Some of the standouts have been Kubota Tractor Corp., Exmark, Manufacturing, Walker Manufacturing, Toro, Echo, Stihl, Little Wonder and Greenworks Commercial. All of the above have recently come up in conversation as I’ve been busy meeting with my staff to make a selection on the Green Industry Pros 2019 Editor’s Choice Awards.

Chosen for several factors including innovation, dependability and audience engagement online at, the award winners presented in this issue represent models that garner the most interest from end-users and landscape professionals alike.

It was a difficult decision to determine what products to select for awards due in part to my current newness to the industry.

Before being hired I’m quite certain I would not have known the difference between any of those companies’ equipment or what some of the equipment even does. Now, even my wife knows there are differences between Walker and Cub Cadet yellow as we continue to seemingly see the landscapers all the time.

It is similar to those instances when you purchase a new car and suddenly you seem to notice more of that particular model of car everywhere.

To the best of my knowledge, there has not been a sudden increase in landscapers in Wisconsin. With that in mind, I decided to do some research on the phenomenon.

Per a quick Google search, mental health professionals refer to the concept as the Baader-Meinhof phenomenon or more commonly, the frequency illusion. It occurs when a word, name or other thing (landscapers in my case) that has recently come to one's attention suddenly seems to appear with improbable frequency shortly afterwards.

Our brains apparently are driven to identify patterns in the chaos that is our daily lives. To establish a pattern, our brain will tell us that new car (or in my case landscape professionals) are suddenly everywhere, even though those things were always there before we noticed.

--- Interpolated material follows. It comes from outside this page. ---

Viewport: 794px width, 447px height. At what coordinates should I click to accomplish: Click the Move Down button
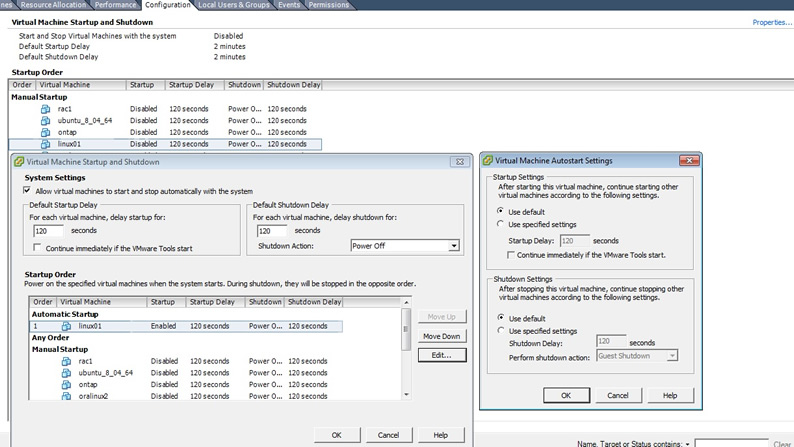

The name “Baader-Meinhof phenomenon” was reportedly coined on a discussion thread on the St. Paul Pioneer Press circa 1995. Participants were discussing the sensation, and decrying the lack of a term for it, so someone asserted naming rights and called it “Baader-Meinhof Phenomenon” presumably based on their own experience hearing the name of an ultra-left wing German terrorist group twice in 24 hours.

The bottom line is, no, people in your neighborhood didn’t go out and buy the same car as you just because they were inspired by your brilliant choice in transportation. More importantly, people in my neighborhood didn’t just start hiring landscapers because I’m writing about them.